A friend of mine recently came out to me and says he is very grateful with how supportive I am being (I am also gay). But now I am feeling like he wants to take advantage of me. He asks to borrow money, shows up at my doorstep wanting to stay a few days (he lives in another city), and basically makes it clear that I must help him because, after all, we are gay brothers and gays should help each other out. There is nothing physical or romantic between us. I believe that he is definitely gay, but I almost have the feeling that his coming out to me was his way of getting his hooks in me. Last time he asked to stay overnight, but wound up camping out for a week, and it wasn't very convenient. He also raided my fridge and asked for "loans." He said he had to stay in the city because his sister was very sick in the hospital, but didn't know the name of the hospital when I asked. What should I do? Sick and Fed up.

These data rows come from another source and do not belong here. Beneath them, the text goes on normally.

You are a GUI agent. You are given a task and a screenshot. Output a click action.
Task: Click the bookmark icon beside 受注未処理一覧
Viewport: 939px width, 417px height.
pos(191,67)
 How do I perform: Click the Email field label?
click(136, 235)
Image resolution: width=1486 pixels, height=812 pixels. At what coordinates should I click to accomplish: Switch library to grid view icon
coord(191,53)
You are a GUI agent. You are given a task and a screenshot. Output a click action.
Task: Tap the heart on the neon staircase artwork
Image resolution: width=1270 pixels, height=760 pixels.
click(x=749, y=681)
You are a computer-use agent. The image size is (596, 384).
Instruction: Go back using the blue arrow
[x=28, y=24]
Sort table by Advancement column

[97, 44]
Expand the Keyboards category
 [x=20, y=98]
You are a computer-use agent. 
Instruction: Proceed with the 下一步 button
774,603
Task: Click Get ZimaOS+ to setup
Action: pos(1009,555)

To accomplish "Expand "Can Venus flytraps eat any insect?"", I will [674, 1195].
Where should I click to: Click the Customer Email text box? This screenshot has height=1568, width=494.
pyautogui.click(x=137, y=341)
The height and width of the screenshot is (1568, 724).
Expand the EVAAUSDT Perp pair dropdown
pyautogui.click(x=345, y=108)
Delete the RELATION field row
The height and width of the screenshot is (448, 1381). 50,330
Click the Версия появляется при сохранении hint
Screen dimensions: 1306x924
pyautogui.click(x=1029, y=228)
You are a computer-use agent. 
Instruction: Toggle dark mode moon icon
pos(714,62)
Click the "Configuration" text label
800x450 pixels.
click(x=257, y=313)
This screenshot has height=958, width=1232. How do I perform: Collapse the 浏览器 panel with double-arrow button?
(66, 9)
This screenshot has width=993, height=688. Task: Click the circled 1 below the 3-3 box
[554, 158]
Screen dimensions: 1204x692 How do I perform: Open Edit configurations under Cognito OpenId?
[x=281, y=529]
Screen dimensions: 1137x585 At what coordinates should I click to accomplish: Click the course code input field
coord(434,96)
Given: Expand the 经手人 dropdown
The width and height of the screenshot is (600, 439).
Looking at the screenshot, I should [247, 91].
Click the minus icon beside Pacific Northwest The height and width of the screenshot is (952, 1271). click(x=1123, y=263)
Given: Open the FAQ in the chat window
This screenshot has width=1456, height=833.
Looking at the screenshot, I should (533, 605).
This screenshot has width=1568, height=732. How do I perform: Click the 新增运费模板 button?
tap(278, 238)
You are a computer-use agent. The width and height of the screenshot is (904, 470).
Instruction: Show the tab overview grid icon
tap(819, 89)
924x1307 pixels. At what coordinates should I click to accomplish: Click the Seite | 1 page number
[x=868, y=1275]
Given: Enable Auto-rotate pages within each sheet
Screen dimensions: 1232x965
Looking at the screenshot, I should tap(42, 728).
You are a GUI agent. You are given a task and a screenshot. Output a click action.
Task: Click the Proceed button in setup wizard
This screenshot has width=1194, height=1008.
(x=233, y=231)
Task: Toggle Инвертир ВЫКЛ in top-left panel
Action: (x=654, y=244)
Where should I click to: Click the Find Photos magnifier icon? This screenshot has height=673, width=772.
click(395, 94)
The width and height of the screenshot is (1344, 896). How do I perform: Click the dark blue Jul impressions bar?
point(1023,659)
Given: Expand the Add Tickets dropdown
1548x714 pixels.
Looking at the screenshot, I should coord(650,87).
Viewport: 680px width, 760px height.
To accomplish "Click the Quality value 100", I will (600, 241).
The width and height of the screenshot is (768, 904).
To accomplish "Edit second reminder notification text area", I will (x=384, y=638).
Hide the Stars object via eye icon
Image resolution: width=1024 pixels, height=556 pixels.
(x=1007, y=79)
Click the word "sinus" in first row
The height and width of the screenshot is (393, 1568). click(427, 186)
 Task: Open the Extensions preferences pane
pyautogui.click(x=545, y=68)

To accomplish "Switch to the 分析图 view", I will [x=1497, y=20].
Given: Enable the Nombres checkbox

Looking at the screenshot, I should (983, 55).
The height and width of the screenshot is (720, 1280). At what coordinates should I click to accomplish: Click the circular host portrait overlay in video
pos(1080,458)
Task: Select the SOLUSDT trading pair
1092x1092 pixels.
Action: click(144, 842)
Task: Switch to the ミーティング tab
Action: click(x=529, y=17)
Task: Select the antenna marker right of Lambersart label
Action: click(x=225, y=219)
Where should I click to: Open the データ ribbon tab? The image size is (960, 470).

Show this guy the door. It's all well and good to show solidarity with fellow gays, but this guy -- who sounds like a liar and Freeloader Supreme -- is only out to get what he can get. You might make the point to him that lying to and ripping off a "gay brother" is not exactly showing support for our community. Didn't know the name of the hospital, huh?
I have, unfortunately, met many people like this guy. Their friends exist to serve their needs. Once you stop being useful to him, cutting off all loans and telling him he can't "camp out" days at a time, he'll probably disappear. And good riddance.
You have to be firm with these people. Once you realize that they aren't really friends -- no matter how much they bandy the term about for their own purposes -- you'll find it easier to Just Say No!